Sri Lanka’s Central Bank has raised its key interest rates to 14.50% and 15.50% to try to contain inflation that has added to the country’s economic woes.
Recent price hikes have been a severe blow, especially for the South Asian country’s poor and vulnerable groups as they endure their country’s worst economic crisis in memory, struggling with acute shortages of essentials such as food, fuel, cooking gas, and medicines.
The central bank said it had raised its Standing Deposit Facility Rate and Standing Lending Facility Rate that it charges commercial banks by 100 basis points each to 14.50% and 15.50%, respectively.
The bank said it would need to tighten its monetary policy further to fully curb inflation, which rose to nearly 55% in June.
“Our priority is to bring down inflation to at least a reasonable level as soon as possible. The sooner the better,” said the central bank governor, Nandalal Weerasinghe. He said inflation might surge to 70%.

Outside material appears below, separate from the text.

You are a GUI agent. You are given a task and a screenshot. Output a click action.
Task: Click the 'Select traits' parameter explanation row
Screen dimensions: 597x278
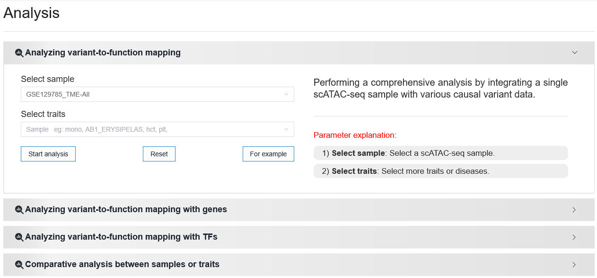click(440, 171)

Prices of most essentials have tripled in recent months and the most people are struggling to pay for their basic needs.
About 70% of Sri Lankan households surveyed by UNICEF in May reported cutting back on food consumption. Many families rely on government rice handouts and charitable donations.
The central bank said Sri Lanka’s economy is estimated to have contracted 1.6% from a year earlier in the first half of 2022. Shortages of fuel and electricity have crimped economic activity in recent months.
Due to the acute fuel shortages, Sri Lanka has kept schools shut for weeks, while the government has asked state employees other than those in essential services to work from home.